Recorded data:
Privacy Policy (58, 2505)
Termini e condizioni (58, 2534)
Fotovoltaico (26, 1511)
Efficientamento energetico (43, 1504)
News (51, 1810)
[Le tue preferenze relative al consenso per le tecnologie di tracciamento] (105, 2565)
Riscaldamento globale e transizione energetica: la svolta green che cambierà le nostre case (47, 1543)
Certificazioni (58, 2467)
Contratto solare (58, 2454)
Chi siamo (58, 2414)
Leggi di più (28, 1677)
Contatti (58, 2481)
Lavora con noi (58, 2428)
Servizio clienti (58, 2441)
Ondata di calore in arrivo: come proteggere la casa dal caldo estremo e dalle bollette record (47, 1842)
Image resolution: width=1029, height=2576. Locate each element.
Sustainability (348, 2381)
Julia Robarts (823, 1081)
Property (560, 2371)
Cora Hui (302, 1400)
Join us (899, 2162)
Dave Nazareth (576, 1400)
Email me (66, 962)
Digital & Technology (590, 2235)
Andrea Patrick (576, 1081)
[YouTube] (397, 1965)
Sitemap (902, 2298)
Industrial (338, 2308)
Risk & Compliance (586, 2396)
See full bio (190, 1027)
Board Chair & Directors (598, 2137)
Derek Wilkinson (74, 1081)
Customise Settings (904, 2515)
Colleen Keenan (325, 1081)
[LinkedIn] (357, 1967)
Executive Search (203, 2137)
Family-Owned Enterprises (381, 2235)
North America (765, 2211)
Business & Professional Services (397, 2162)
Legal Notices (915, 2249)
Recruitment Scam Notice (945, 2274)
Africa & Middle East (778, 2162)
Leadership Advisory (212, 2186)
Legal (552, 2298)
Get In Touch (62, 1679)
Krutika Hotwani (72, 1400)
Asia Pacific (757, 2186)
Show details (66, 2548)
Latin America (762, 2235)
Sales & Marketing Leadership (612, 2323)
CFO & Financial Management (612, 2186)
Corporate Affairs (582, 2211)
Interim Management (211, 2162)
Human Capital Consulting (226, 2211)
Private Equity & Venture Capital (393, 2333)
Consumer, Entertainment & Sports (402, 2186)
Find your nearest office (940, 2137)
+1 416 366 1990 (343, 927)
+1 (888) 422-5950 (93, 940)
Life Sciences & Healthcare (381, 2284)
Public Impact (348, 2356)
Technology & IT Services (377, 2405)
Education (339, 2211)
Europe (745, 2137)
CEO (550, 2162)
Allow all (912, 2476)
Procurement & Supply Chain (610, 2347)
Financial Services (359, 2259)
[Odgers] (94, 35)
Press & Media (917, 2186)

## AIM OF THE EXERCISE
Every entry above must appear again in the reply, exactly as it stands.

## COMPLETED TASK
Privacy Policy (58, 2505)
Termini e condizioni (58, 2534)
Fotovoltaico (26, 1511)
Efficientamento energetico (43, 1504)
News (51, 1810)
[Le tue preferenze relative al consenso per le tecnologie di tracciamento] (105, 2565)
Riscaldamento globale e transizione energetica: la svolta green che cambierà le nostre case (47, 1543)
Certificazioni (58, 2467)
Contratto solare (58, 2454)
Chi siamo (58, 2414)
Leggi di più (28, 1677)
Contatti (58, 2481)
Lavora con noi (58, 2428)
Servizio clienti (58, 2441)
Ondata di calore in arrivo: come proteggere la casa dal caldo estremo e dalle bollette record (47, 1842)
Image resolution: width=1029, height=2576. Locate each element.
Sustainability (348, 2381)
Julia Robarts (823, 1081)
Property (560, 2371)
Cora Hui (302, 1400)
Join us (899, 2162)
Dave Nazareth (576, 1400)
Email me (66, 962)
Digital & Technology (590, 2235)
Andrea Patrick (576, 1081)
[YouTube] (397, 1965)
Sitemap (902, 2298)
Industrial (338, 2308)
Risk & Compliance (586, 2396)
See full bio (190, 1027)
Board Chair & Directors (598, 2137)
Derek Wilkinson (74, 1081)
Customise Settings (904, 2515)
Colleen Keenan (325, 1081)
[LinkedIn] (357, 1967)
Executive Search (203, 2137)
Family-Owned Enterprises (381, 2235)
North America (765, 2211)
Business & Professional Services (397, 2162)
Legal Notices (915, 2249)
Recruitment Scam Notice (945, 2274)
Africa & Middle East (778, 2162)
Leadership Advisory (212, 2186)
Legal (552, 2298)
Get In Touch (62, 1679)
Krutika Hotwani (72, 1400)
Asia Pacific (757, 2186)
Show details (66, 2548)
Latin America (762, 2235)
Sales & Marketing Leadership (612, 2323)
CFO & Financial Management (612, 2186)
Corporate Affairs (582, 2211)
Interim Management (211, 2162)
Human Capital Consulting (226, 2211)
Private Equity & Venture Capital (393, 2333)
Consumer, Entertainment & Sports (402, 2186)
Find your nearest office (940, 2137)
+1 416 366 1990 (343, 927)
+1 (888) 422-5950 (93, 940)
Life Sciences & Healthcare (381, 2284)
Public Impact (348, 2356)
Technology & IT Services (377, 2405)
Education (339, 2211)
Europe (745, 2137)
CEO (550, 2162)
Allow all (912, 2476)
Procurement & Supply Chain (610, 2347)
Financial Services (359, 2259)
[Odgers] (94, 35)
Press & Media (917, 2186)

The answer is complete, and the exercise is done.